His emerald glowed hot against my neck.
Kick-butt demon slayer that I am, I started crying all over again. “Thanks, Grandma,” I said, running my fingers through his thick hair. I couldn’t help but think back to the first time I’d given in to the temptation, under very different—and quite toe-curling—circumstances.
“It was dumber for him to go down there than it was for you,” Grandma said. “Griffins rule the air, not the underworld.”
“He cares about his sisters.”
“And you.”
I ran my fingers along his broad shoulders.
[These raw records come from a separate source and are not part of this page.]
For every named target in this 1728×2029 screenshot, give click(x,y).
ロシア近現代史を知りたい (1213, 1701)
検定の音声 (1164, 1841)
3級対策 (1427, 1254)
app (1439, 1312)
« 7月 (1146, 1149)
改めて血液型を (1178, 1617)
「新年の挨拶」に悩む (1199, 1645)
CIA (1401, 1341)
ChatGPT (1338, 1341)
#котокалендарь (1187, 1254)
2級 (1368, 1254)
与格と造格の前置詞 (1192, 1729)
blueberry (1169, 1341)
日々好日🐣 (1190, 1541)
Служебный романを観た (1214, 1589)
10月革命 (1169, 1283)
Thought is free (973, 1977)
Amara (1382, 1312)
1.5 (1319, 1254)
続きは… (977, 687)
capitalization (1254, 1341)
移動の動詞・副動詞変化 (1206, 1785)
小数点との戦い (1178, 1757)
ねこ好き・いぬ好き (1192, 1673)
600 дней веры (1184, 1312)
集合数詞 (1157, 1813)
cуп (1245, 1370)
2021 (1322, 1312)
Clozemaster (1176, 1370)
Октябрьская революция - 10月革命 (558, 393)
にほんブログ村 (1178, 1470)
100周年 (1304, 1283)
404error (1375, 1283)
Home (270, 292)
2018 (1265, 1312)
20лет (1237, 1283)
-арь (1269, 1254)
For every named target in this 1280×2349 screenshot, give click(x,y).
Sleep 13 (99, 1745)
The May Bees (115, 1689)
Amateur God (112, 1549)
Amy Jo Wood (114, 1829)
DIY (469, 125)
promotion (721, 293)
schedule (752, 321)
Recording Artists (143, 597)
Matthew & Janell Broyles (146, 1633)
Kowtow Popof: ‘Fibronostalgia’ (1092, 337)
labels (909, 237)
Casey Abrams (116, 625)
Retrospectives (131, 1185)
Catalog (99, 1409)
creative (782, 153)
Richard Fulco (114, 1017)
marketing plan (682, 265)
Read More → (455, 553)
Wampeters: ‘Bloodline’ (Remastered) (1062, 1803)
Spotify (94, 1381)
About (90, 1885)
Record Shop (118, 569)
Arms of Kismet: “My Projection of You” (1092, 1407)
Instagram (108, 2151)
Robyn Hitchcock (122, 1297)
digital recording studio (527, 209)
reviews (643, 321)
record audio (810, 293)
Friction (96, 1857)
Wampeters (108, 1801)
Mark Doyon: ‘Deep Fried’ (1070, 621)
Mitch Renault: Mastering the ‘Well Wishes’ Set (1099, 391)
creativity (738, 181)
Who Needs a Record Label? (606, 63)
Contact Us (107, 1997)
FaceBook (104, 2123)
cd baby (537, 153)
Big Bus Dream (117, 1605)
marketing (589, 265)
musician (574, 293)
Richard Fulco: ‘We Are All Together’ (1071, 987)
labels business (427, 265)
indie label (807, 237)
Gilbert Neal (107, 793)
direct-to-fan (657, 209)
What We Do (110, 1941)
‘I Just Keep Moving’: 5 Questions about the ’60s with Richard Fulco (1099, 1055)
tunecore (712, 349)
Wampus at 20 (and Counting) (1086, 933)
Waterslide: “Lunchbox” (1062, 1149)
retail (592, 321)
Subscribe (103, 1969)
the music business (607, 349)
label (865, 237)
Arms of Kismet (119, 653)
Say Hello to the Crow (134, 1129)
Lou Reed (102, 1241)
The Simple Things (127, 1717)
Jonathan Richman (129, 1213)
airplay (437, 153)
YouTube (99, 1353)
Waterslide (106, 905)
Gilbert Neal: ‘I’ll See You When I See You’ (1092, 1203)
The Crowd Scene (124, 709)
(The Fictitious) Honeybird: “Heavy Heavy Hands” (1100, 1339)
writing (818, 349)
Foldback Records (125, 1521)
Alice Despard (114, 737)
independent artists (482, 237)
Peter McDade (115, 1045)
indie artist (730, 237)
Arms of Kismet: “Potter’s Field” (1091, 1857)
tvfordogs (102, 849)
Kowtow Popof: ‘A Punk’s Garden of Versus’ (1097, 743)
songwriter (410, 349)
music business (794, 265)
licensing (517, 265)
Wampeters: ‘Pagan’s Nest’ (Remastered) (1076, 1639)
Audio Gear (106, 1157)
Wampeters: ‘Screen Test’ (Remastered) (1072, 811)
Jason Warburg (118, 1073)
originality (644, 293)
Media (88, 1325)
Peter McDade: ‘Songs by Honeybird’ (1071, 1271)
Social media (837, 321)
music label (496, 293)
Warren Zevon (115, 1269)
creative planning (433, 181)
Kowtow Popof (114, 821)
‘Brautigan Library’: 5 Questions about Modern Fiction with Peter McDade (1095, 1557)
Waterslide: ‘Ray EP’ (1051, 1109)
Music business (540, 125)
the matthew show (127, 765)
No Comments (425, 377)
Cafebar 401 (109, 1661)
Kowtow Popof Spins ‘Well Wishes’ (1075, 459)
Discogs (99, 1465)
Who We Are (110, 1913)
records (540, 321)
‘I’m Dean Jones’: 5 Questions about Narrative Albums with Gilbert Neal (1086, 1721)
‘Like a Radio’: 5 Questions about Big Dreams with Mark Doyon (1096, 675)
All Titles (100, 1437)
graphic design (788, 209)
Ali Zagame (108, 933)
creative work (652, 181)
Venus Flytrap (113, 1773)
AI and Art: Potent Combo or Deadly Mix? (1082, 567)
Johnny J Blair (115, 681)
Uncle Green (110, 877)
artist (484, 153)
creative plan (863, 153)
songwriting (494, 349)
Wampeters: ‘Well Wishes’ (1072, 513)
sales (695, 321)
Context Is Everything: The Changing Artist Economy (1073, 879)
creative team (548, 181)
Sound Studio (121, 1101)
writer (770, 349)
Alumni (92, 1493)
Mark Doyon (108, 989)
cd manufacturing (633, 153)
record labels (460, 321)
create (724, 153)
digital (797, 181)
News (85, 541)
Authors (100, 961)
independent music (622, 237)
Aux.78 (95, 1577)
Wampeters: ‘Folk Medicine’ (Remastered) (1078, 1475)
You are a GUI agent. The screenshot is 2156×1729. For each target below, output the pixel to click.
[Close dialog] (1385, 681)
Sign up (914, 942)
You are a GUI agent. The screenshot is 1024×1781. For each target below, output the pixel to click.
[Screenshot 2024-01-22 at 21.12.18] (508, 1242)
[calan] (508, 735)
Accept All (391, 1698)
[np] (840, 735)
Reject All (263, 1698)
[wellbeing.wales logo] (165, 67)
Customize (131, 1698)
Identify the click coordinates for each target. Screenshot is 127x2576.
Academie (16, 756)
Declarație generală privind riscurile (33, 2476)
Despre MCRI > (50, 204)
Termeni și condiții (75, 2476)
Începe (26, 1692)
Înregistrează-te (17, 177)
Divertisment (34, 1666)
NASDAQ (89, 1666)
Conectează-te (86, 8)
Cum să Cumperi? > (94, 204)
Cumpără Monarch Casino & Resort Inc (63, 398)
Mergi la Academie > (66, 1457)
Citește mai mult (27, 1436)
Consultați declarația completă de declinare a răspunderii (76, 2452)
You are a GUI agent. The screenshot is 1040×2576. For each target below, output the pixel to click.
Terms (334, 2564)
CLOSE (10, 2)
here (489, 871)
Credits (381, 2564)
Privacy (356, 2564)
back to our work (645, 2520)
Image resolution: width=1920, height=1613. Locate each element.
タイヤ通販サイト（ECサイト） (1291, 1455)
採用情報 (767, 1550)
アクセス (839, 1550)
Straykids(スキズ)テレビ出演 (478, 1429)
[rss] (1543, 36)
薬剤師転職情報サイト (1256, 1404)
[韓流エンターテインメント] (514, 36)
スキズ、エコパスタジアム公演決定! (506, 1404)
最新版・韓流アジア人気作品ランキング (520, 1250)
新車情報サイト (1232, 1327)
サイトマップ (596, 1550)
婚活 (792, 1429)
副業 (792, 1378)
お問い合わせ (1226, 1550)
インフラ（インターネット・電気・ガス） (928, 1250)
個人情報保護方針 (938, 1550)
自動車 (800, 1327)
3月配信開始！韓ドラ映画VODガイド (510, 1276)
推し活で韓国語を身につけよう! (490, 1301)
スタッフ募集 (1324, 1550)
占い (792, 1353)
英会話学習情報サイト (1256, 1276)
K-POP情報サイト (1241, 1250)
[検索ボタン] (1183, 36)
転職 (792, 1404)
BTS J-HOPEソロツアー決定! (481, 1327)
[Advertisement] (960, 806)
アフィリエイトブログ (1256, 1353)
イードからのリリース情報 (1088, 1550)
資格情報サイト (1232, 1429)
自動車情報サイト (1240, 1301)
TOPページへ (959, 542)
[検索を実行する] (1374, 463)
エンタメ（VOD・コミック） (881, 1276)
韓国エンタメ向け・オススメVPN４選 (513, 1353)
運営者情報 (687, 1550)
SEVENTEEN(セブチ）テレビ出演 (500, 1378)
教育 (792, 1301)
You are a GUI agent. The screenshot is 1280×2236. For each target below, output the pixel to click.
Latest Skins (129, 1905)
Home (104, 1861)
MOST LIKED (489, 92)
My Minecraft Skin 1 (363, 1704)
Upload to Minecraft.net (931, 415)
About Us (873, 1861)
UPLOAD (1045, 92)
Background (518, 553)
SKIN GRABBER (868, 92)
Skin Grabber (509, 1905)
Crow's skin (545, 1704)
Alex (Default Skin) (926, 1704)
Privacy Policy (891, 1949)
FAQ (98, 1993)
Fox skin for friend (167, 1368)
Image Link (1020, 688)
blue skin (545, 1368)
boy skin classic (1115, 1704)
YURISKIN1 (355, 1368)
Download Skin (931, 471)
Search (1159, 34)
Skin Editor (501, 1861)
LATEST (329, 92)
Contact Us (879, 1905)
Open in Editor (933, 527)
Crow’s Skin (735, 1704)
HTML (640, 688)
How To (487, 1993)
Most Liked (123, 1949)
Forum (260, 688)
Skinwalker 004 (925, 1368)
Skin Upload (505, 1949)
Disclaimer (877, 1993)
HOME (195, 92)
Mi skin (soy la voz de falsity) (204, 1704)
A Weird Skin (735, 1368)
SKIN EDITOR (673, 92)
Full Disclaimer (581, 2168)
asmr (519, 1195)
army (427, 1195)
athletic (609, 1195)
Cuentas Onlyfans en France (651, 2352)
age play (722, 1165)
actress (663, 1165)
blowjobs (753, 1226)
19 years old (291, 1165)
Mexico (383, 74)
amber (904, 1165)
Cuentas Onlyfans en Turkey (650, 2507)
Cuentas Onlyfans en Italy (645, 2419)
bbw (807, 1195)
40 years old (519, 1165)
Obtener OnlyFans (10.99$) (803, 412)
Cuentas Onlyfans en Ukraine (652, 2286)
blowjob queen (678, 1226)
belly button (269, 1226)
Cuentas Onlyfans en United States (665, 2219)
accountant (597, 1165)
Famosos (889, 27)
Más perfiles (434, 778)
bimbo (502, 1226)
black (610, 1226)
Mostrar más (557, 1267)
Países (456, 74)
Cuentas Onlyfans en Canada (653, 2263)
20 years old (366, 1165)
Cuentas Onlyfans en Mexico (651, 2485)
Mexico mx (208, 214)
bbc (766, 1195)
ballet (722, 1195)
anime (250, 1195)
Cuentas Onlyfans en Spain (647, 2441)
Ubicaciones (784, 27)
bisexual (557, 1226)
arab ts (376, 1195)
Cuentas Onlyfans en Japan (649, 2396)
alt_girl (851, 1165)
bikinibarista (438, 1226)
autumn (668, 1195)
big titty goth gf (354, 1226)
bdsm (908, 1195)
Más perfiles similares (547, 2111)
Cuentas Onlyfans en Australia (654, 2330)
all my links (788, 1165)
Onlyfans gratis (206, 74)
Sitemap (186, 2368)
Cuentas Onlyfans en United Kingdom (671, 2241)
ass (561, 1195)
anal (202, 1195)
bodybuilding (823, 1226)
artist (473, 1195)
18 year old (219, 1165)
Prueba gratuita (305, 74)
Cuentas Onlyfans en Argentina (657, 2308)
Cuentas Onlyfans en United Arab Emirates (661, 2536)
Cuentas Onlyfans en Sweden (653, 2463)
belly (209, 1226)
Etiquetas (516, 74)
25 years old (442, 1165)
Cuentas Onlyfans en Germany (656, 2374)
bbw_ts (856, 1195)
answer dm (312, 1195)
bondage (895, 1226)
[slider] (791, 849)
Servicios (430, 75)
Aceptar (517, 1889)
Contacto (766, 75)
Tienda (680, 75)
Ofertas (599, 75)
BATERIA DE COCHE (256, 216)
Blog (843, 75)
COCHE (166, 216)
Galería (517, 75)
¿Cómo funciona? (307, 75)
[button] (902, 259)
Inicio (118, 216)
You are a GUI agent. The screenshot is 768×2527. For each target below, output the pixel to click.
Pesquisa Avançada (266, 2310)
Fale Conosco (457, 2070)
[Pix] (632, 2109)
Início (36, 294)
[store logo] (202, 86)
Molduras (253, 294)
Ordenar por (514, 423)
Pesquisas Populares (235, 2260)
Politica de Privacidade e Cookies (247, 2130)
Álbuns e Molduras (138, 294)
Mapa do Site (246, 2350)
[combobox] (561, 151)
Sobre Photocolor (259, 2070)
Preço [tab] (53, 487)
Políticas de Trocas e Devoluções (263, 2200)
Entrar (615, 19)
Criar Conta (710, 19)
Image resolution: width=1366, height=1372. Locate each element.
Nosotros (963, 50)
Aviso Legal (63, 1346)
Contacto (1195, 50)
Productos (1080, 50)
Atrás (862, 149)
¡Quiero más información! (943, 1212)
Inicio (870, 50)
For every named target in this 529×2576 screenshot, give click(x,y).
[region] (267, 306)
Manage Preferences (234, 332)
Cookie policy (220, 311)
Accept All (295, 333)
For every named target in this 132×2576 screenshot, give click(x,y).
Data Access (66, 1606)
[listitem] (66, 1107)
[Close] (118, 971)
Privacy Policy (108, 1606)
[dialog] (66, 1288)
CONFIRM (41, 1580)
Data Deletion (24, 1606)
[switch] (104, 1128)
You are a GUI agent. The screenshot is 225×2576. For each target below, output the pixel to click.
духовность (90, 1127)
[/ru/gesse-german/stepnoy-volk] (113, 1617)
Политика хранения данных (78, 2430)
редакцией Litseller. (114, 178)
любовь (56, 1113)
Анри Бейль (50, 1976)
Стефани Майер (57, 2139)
The idea made me smile. I didn’t know he was awake until he broke open a weak, but saucy grin of his own. I kissed it right off him. “How do you feel?”
“You don’t want to know.” He cupped the back of my head and dragged me down for another kiss. His lips were solid, eager and insistent. I ignored the blood that clung to him and focused on him, clean, earthy and masculine. Pure delight threaded through me as he nuzzled his cheek against mine.